Critics say that more studies are required to show how this discharge would affect aquatic life
As a result of the Tohoku earthquake which was followed by a 15-metre tsunami, the power supply and cooling of three Fukushima Daiichi reactors were disabled.
This nuclear accident began on March 11, 2011, where all three cores largely melted in the first three days, classifying the disaster as level 7 along with the Chernobyl Tragedy, according to the International Nuclear Event Scale.
Twelve years later, more than a million tonnes of wastewater lies in the plant and Japan wants to start releasing it into the Pacific Ocean.
While releasing contaminated water is part of the usual operating procedure for nuclear power plants, things are different when it comes to a nuclear tragedy.
After a two-year safety review, the International Atomic Energy Agency (IAEA) and several scientists have endorsed the plan saying that the release “would have a negligible radiological impact to people and the environment.”
With this approval, Japan could start releasing the water this year which would continue over the next 30 years.
For the last two years, fishing communities and the seafood industry have vehemently raised concerns that consumers might avoid buying seafood fearing contamination.

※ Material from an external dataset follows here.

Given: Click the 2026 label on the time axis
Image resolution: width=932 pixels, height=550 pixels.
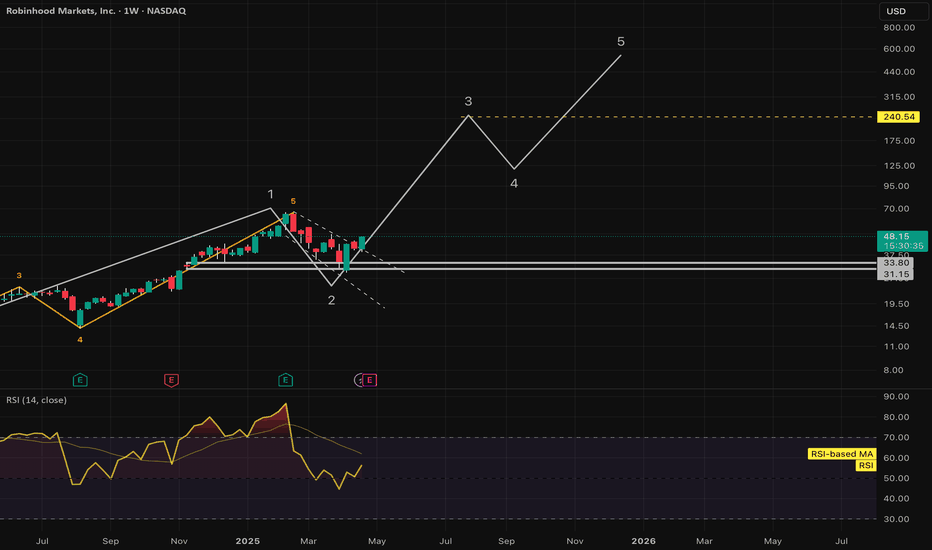Looking at the screenshot, I should tap(643, 540).

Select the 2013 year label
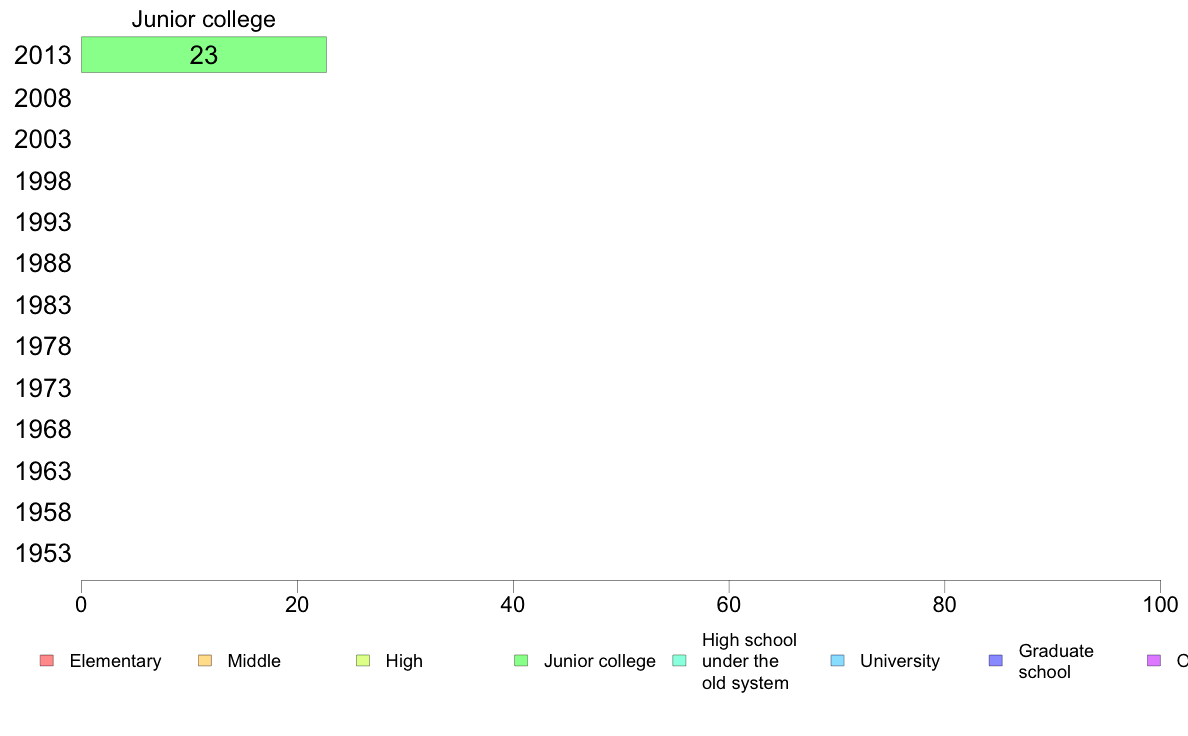(x=42, y=55)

Critics say that more studies are required to show how this discharge would affect aquatic life. Since Tepco, the power plant company failed to avert the 2011 disaster, there will be no recourse if contaminated water is accidentally released.
So, human rights experts are advising Tepco to keep the wastewater in tanks till better processing technologies are released.
As a result of this decision, China, South Korea and people of several island nations have expressed concerns. To assuage the angered public of his country, South Korean PM Han Duck-Soo even proposed to drink the Fukushima water.
Tepco plans to treat this wastewater through its Advanced Liquid Processing System which reduces most radioactive substances to acceptable standards except Carbon-14 and Tritium.
While the company suggests that the concentration of tritium will drop to background ocean levels within a few kilometers of the discharge site, scientists on a panel comprising 18 Pacific nations urge that there are several questions that are still left unanswered about the DNA altering Tritium and Carbon-14.